When you train a model with data that has been scaled, transformed, etc., when the model is in production, do you have to apply the same preparations to your production data before sending them through the model for predictions?

Reply
- Jason Brownlee May 29, 2020 at 6:36 am #
  
  Yes, exactly!
  
  See this:
  https://machinelearningmastery.com/how-to-save-and-load-models-and-data-preparation-in-scikit-learn-for-later-use/
  
  Reply
  - Mike Kelly May 29, 2020 at 1:22 pm #
    
    Thank you.
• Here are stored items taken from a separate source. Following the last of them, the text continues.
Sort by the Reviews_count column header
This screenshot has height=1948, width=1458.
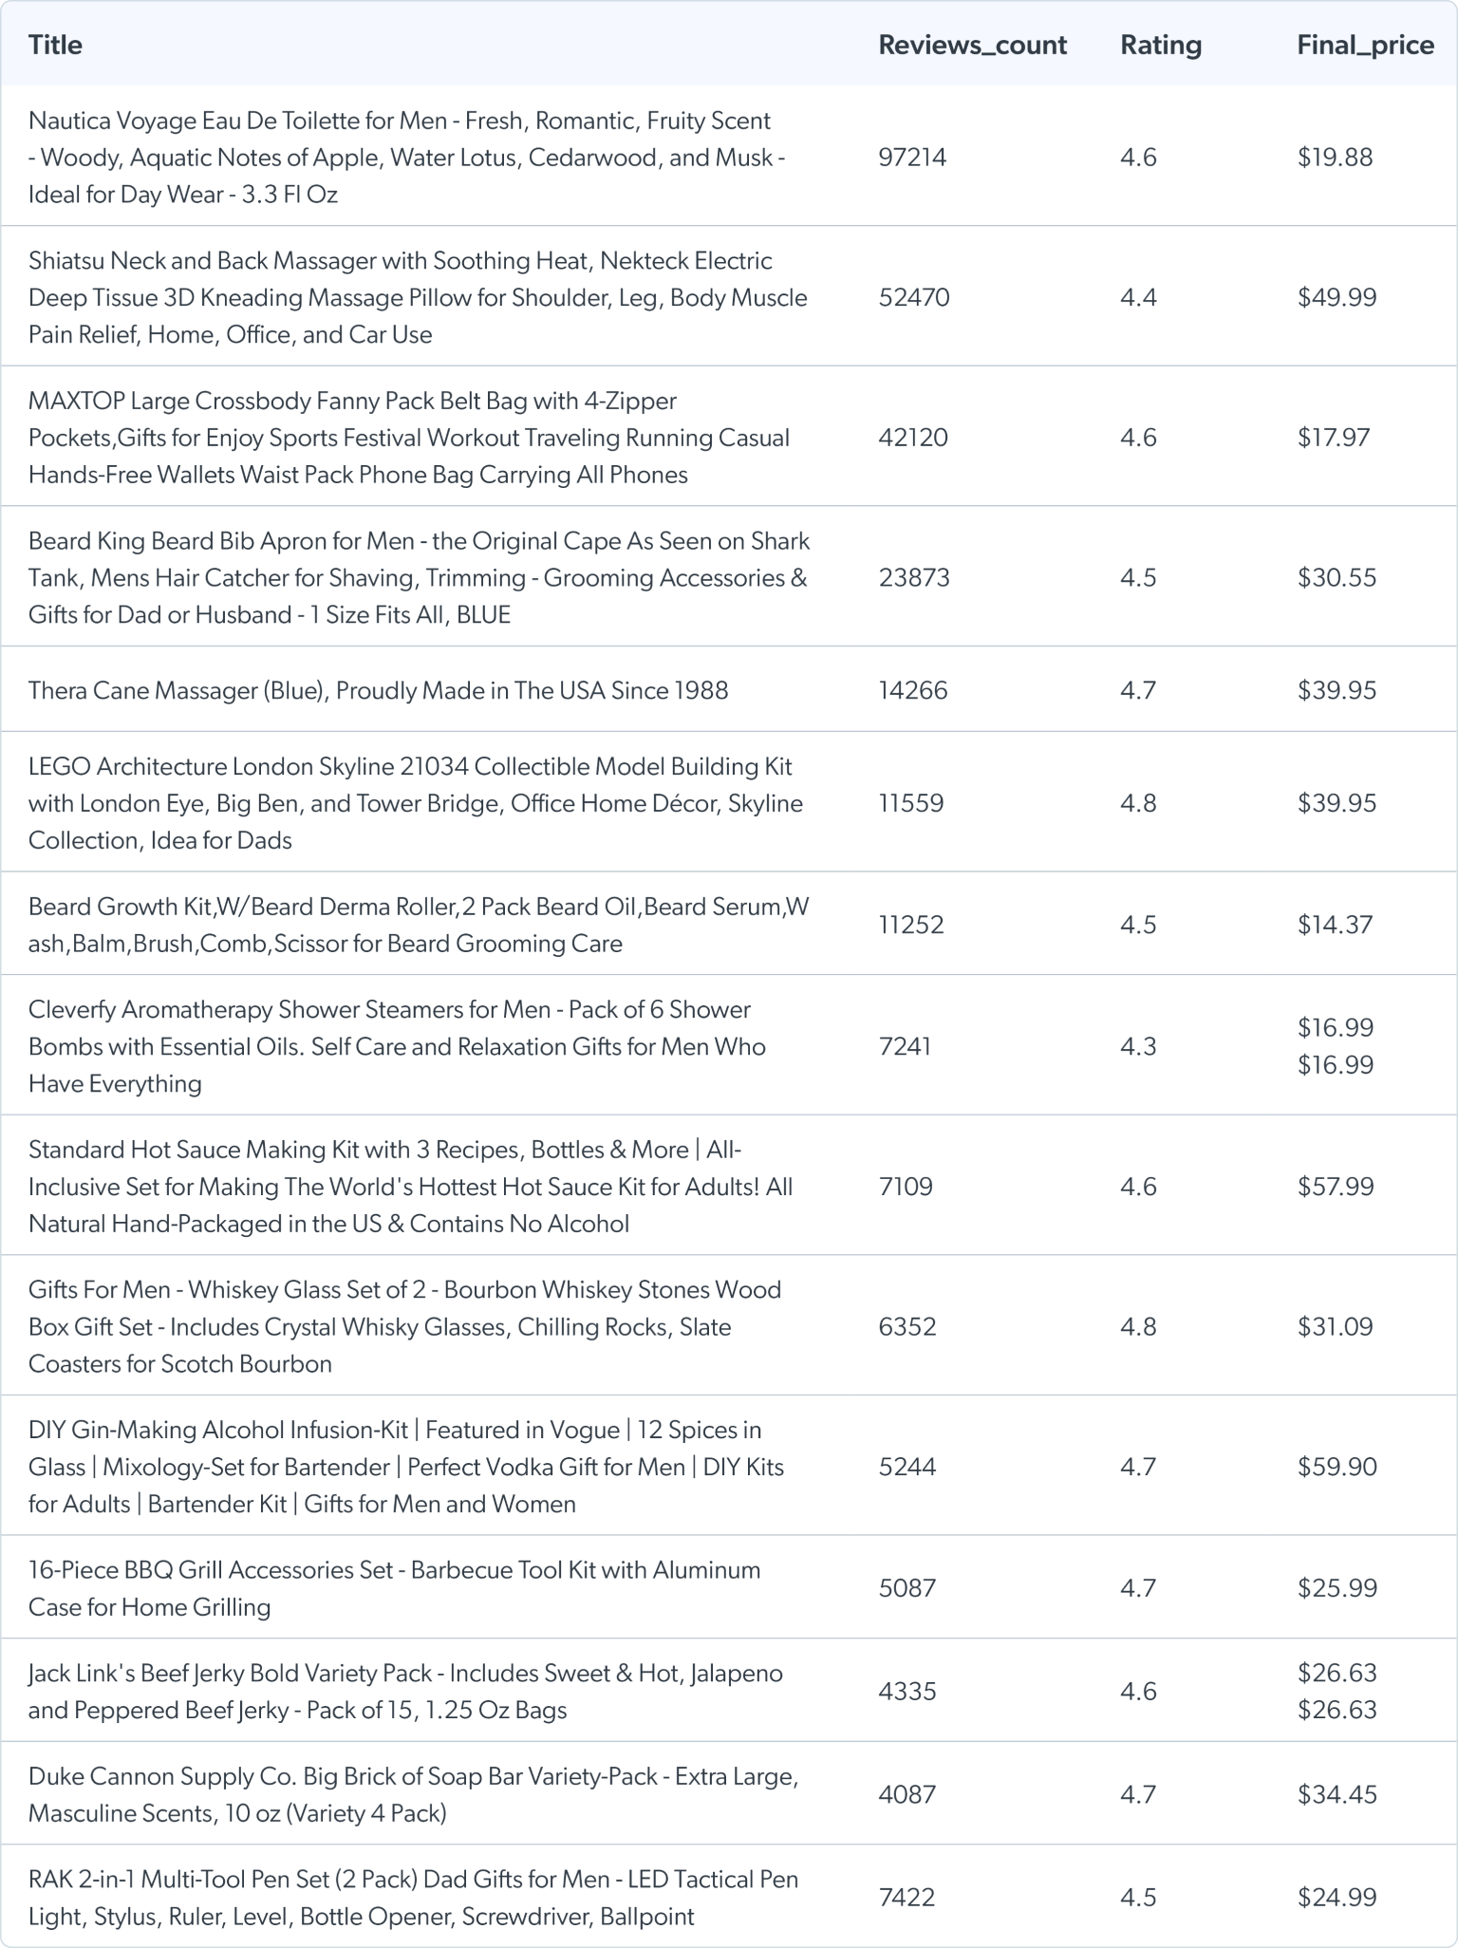972,45
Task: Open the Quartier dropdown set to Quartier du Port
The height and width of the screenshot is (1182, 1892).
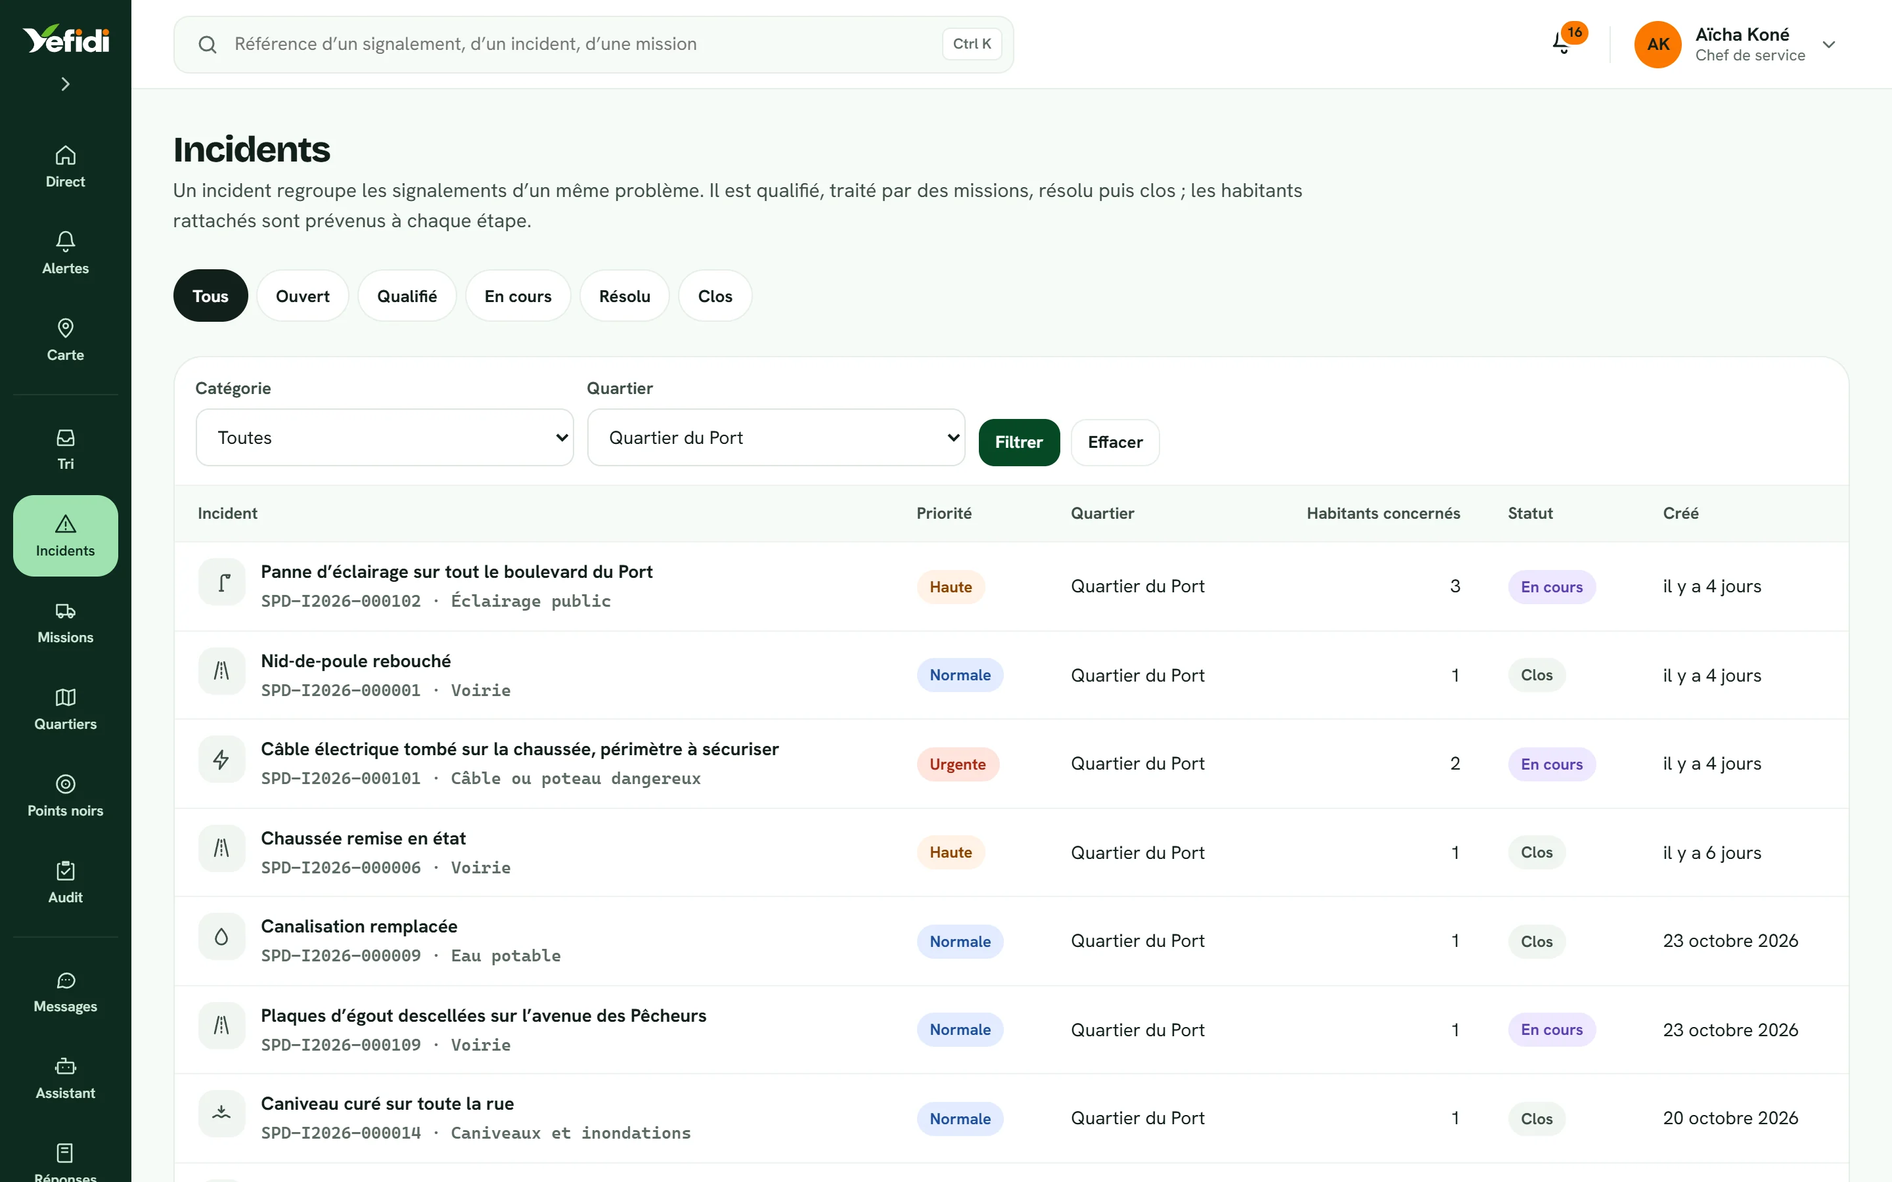Action: tap(776, 438)
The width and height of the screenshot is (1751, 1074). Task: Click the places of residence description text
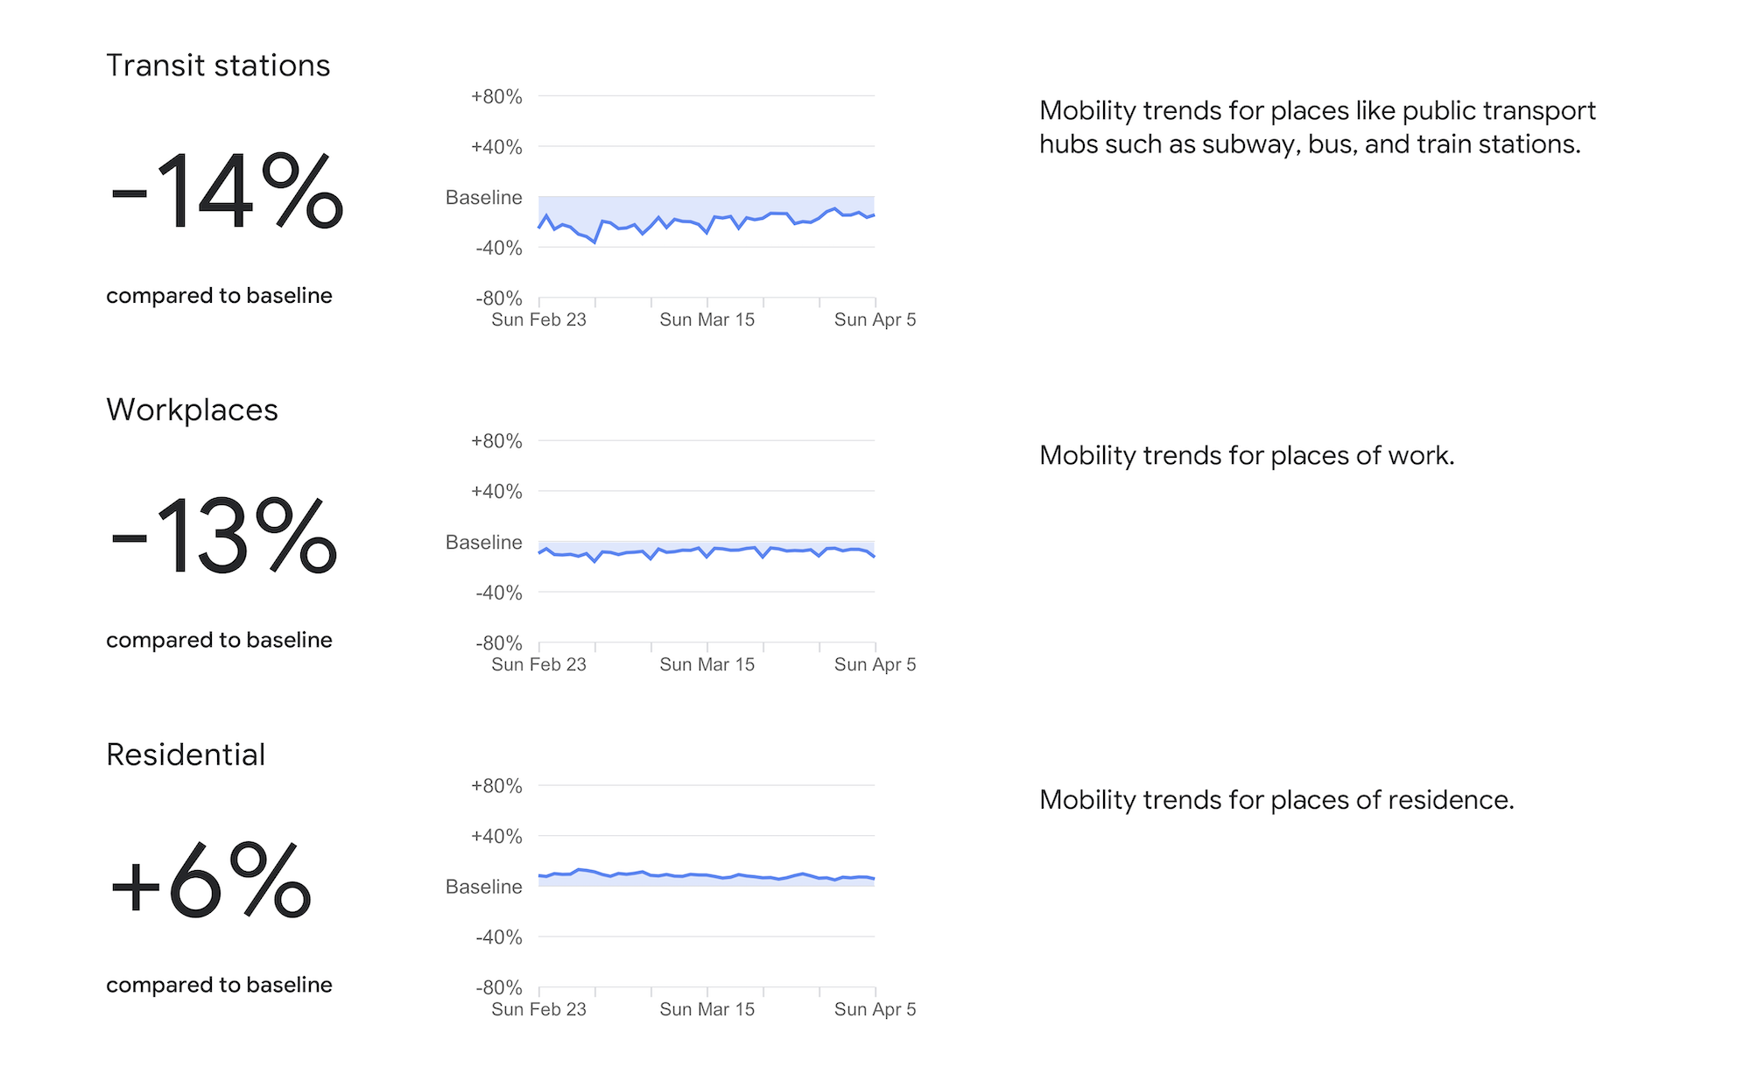pos(1276,800)
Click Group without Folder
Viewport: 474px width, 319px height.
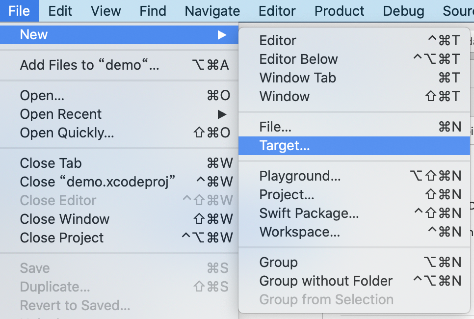(354, 281)
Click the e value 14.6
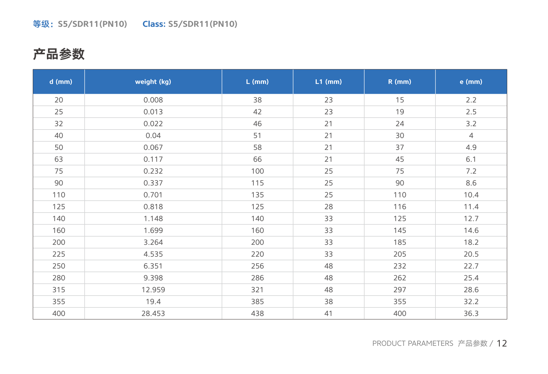Viewport: 548px width, 374px height. [x=471, y=231]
The follow-up article is very helpful.
    
    Reply
SSS May 29, 2020 at 11:41 am #

When we’re considering 50% percentile i.e; mean…
Purpose of using the 25% and 75% and the Interquartile Range is it to increase the accuracy ?

Reply
- Jason Brownlee May 29, 2020 at 1:24 pm #
  
  Sorry, I don’t undertand. Can you please elaborate or rephrase your question?
  
  Reply
Carlos June 4, 2020 at 3:27 am #

Hello Jason,

Thanks for the nice post. Do you know of a similar function in any library in R?

Thank you.

Reply
- Jason Brownlee June 4, 2020 at 6:27 am #
  
  I may, you will have to search the blog, sorry. I have not used R in many years now.
  
  Reply
Adam June 24, 2020 at 1:07 am #

Wonderful article!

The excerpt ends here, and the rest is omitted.